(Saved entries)

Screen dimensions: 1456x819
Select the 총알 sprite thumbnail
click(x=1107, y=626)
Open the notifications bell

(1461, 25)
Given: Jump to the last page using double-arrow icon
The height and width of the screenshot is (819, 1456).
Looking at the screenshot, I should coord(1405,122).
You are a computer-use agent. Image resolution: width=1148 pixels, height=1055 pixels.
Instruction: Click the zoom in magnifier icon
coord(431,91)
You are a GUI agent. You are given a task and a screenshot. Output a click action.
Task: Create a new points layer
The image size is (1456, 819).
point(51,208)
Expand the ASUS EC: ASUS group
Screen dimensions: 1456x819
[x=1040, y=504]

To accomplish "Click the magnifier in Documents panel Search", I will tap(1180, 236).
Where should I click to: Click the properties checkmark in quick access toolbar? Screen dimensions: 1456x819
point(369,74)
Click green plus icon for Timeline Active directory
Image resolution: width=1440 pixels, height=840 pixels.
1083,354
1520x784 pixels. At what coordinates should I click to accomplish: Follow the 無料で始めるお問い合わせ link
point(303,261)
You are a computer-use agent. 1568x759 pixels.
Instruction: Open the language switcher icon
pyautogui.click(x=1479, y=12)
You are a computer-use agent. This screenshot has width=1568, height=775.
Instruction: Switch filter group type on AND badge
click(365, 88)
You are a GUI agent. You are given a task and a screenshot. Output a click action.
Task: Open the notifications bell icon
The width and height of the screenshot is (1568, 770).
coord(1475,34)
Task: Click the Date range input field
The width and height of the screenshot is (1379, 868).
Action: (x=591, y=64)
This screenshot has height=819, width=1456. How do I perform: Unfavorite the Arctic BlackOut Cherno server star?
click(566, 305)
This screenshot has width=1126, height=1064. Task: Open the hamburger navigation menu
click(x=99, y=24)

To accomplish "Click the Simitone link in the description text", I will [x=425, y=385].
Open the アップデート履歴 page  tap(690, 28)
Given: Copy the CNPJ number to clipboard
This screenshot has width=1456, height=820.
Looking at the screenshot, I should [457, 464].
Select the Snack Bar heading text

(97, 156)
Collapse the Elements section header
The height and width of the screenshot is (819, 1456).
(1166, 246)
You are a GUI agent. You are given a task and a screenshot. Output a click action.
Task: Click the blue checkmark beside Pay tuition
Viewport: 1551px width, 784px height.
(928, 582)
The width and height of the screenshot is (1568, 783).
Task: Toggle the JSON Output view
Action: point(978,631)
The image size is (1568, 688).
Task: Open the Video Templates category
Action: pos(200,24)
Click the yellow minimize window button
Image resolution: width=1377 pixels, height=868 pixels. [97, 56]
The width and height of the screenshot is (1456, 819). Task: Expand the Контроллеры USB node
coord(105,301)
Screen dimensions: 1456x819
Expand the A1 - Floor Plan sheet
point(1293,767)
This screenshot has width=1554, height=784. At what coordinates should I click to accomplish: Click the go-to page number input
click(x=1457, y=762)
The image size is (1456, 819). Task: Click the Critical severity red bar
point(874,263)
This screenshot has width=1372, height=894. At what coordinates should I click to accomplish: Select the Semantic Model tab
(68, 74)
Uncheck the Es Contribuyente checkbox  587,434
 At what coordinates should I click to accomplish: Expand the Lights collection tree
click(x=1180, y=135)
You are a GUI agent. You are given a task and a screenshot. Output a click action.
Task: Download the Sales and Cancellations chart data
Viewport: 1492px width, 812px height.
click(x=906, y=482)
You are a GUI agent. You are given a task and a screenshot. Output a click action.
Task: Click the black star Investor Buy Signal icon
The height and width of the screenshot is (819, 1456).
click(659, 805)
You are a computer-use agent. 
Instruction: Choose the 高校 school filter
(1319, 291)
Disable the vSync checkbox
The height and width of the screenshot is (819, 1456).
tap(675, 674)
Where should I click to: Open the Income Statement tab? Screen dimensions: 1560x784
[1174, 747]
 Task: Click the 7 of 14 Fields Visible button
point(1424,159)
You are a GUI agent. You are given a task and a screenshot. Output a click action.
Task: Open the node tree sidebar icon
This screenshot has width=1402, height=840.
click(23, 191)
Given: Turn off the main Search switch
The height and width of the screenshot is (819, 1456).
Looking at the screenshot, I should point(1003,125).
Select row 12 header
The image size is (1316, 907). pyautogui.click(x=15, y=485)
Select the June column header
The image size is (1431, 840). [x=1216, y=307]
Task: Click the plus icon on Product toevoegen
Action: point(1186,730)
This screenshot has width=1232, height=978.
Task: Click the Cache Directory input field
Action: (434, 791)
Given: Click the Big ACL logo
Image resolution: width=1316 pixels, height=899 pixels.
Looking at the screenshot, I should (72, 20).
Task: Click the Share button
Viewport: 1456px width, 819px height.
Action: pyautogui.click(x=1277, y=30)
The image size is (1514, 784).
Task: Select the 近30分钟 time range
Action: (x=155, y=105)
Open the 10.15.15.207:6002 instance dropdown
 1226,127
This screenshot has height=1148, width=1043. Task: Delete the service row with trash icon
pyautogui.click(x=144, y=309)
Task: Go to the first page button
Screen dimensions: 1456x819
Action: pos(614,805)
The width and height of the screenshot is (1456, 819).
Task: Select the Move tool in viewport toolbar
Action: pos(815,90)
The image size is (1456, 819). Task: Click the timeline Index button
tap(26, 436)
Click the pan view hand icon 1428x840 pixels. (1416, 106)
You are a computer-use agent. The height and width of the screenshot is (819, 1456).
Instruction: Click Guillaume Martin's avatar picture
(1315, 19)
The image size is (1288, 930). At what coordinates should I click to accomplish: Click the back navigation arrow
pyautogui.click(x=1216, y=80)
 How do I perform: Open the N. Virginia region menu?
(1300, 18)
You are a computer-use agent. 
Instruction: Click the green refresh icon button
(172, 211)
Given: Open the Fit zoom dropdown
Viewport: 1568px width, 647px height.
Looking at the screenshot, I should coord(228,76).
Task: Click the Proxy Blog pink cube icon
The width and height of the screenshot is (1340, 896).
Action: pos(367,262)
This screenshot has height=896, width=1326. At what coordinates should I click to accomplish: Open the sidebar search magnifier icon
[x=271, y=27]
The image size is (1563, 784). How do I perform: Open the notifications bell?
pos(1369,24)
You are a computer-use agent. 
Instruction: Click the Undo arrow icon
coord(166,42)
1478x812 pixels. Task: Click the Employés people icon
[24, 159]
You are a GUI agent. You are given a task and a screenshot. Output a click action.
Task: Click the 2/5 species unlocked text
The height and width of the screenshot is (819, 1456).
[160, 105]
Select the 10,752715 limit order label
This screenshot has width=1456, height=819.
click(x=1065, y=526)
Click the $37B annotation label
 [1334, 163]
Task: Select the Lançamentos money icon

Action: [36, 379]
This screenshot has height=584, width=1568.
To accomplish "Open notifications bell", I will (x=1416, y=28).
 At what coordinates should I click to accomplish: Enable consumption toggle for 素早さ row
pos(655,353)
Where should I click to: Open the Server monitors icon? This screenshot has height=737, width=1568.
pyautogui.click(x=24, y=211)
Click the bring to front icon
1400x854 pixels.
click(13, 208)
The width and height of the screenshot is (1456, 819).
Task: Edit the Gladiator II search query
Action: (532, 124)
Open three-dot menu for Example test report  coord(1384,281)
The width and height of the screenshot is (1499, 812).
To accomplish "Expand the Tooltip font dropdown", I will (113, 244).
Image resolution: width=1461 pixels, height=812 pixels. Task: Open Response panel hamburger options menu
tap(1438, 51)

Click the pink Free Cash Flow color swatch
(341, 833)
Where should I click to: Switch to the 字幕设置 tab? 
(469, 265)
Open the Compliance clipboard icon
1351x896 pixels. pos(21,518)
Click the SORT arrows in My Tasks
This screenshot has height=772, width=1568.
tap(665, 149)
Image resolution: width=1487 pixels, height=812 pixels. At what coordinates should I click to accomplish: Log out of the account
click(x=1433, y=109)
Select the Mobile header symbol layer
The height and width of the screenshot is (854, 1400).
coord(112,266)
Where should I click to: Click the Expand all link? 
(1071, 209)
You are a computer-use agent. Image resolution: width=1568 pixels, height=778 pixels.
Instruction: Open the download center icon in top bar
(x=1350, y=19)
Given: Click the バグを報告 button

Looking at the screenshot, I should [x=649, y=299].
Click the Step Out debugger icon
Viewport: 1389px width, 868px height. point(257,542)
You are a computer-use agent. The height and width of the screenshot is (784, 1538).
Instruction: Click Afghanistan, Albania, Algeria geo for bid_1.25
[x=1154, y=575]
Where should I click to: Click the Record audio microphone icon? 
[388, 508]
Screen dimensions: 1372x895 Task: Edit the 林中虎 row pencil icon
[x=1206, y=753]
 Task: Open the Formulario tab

*TASK GOAL:* The answer must be every line from the records above that contains the word "will", copied in full.

*WRITTEN ANSWER:*
To accomplish "Click the magnifier in Documents panel Search", I will tap(1180, 236).
To accomplish "Click the Simitone link in the description text", I will [x=425, y=385].
To accomplish "Open notifications bell", I will (x=1416, y=28).
To accomplish "Expand the Tooltip font dropdown", I will (113, 244).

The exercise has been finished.